New professional camcorders have been expected from Canon ever since it announced its new 50Mbps MPEG-2 4:2:2 codec a few months ago but no camcorders that support it. Today, Canon announced the XF305 and XF300, both of which use the new codec. As with previous Canon models, the primary difference between the two models is the number and type of connectors. The XF305 has HD-SDI out, Genlock and Time Code, while the XF300 doesn't; according to Camcorderinfo.com, these are the only significant differences between the two camcorders.
Both camcorders can record 1080i and 720p (no 1080p) at 60, 30 and 24 fps, and they also have variable frame rates between 12 and 30 fps in 1080i and from 12 to 60 fps in 720p. They both have built-in stereo microphones and two-channel XLR inputs. Also, both camcorders have fixed (non-removable) lenses.

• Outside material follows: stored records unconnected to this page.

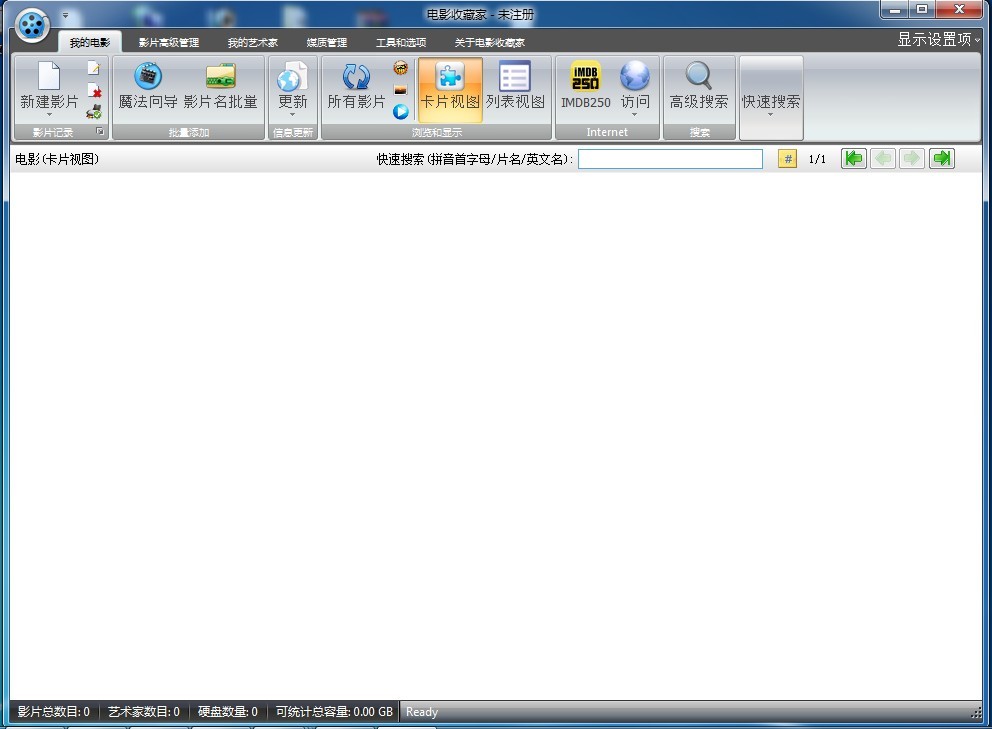Click the delete movie red X icon
This screenshot has height=729, width=992.
[94, 90]
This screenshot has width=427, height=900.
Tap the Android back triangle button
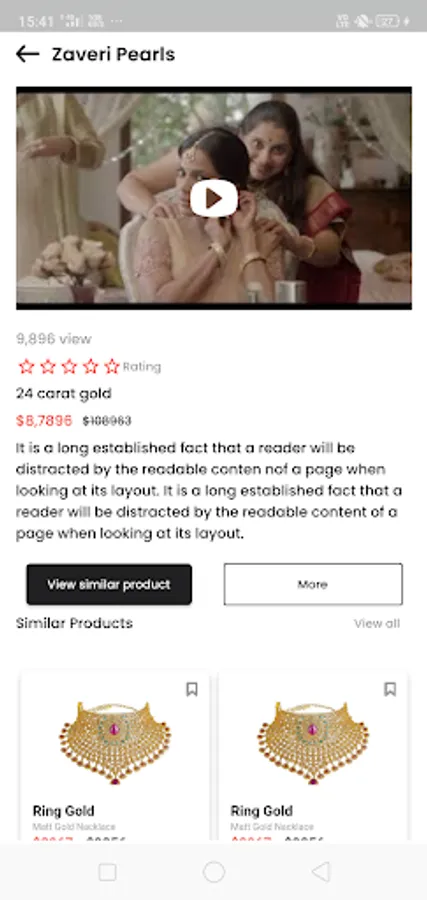pyautogui.click(x=321, y=872)
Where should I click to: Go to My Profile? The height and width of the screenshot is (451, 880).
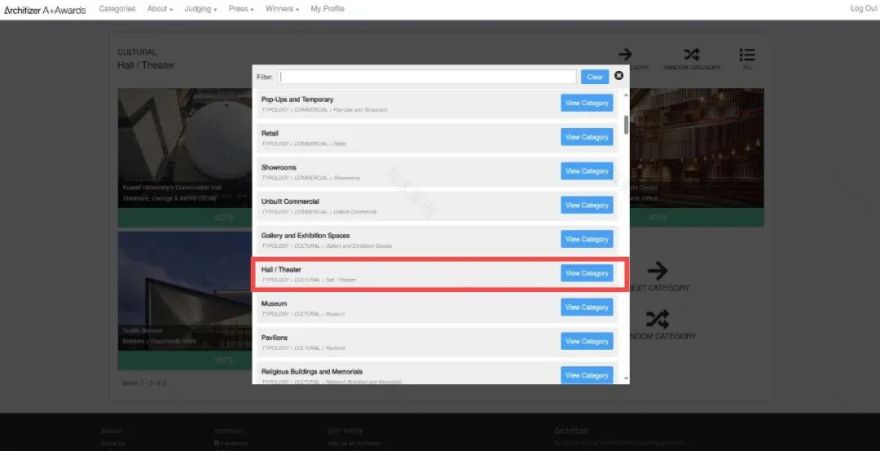(x=327, y=9)
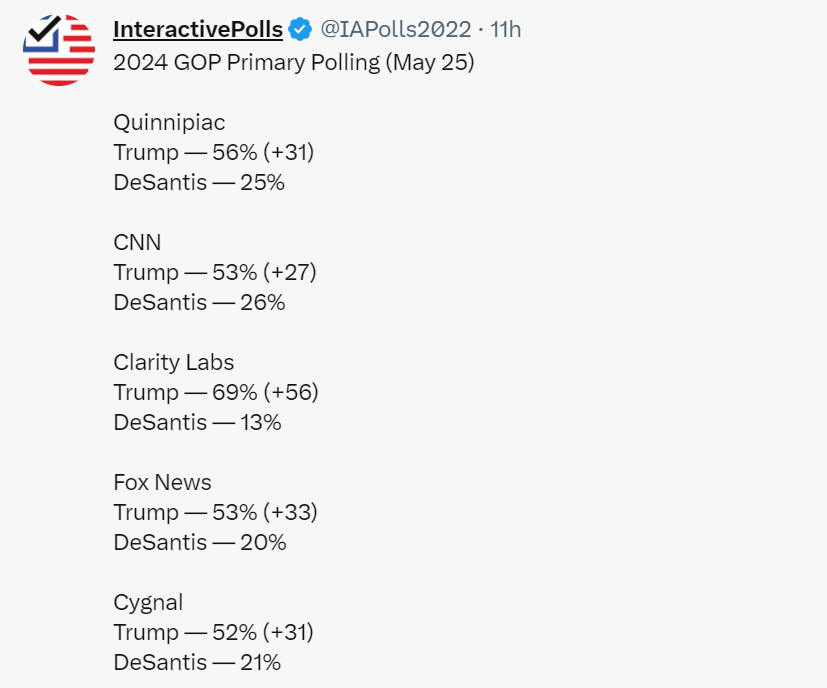The image size is (827, 688).
Task: Click the 'Trump — 53% (+27)' line
Action: coord(215,273)
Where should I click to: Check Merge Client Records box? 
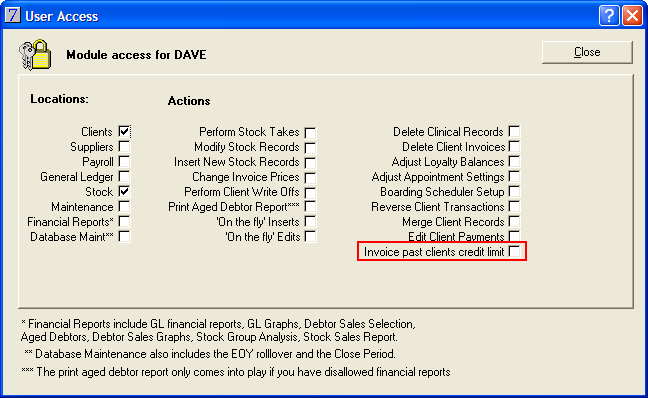[x=514, y=222]
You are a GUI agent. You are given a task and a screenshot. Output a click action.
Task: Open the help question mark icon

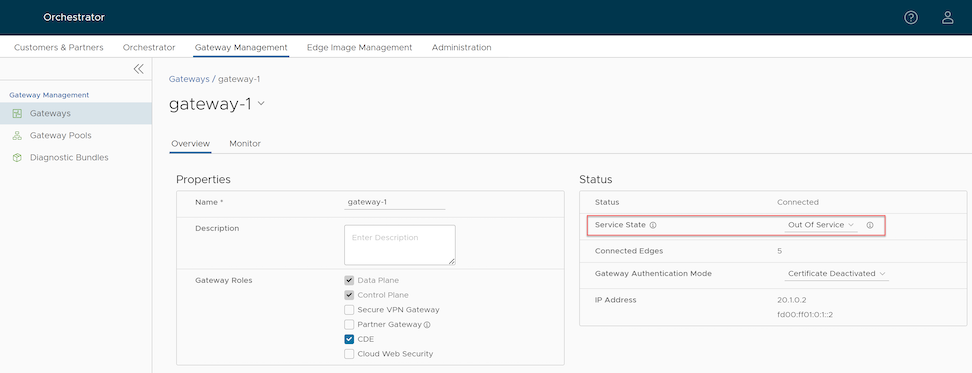(910, 17)
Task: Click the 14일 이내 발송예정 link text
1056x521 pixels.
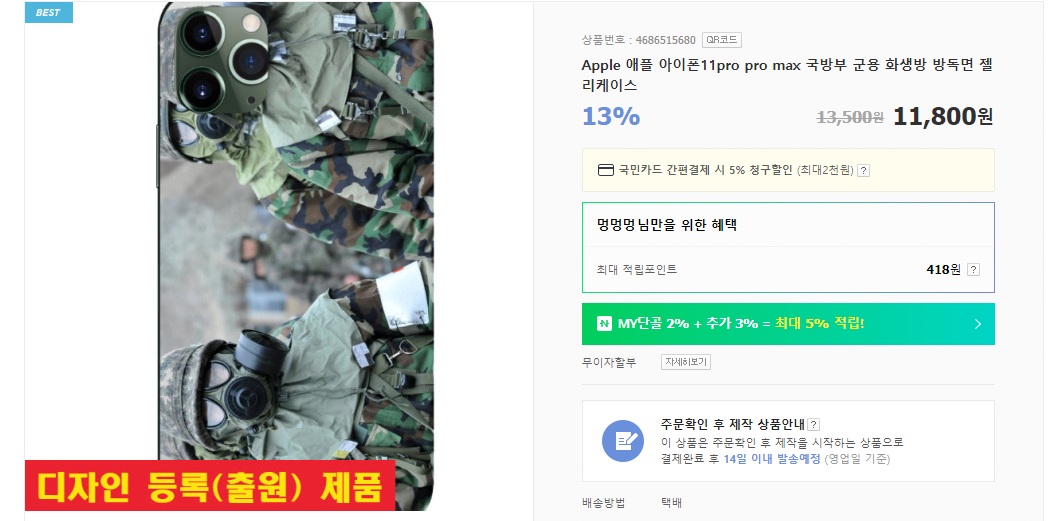Action: pos(771,459)
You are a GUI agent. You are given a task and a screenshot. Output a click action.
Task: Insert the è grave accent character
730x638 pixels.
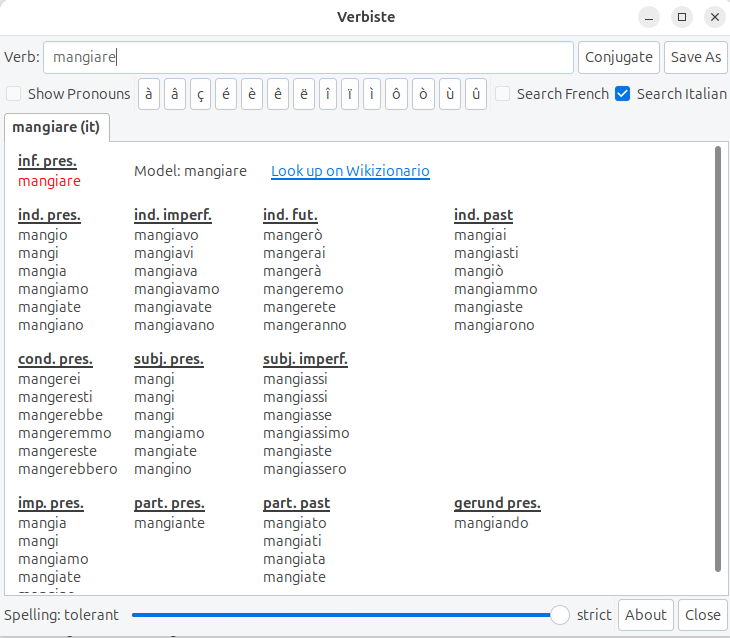point(252,94)
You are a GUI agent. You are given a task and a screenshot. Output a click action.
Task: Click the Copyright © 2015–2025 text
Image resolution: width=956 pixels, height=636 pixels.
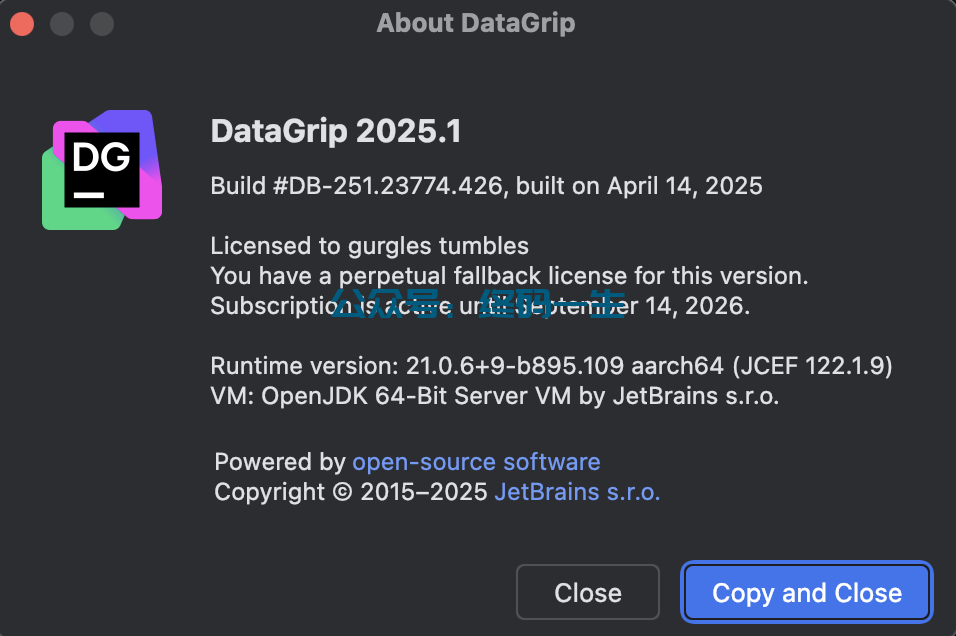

One of the most interesting features of the new cameras is that they use Compact Flash for storage instead of SDHC cards. Compact Flash cards are available with up to 128GB of capacity, while SDHC cards above 32GB are both rare and expensive. I believe that Canon went with CF for current capacity; it's likely that the next generation of these camcorders will use SDHC. Canon will continue to sell its tape-based HDV camcorders. but I believe that Canon's customers will migrate to flash-based camcorders over time.
The XF305 will list for $7,999 (US), while the XF300 will be priced at $6,799. Both camcorders will be available in late June.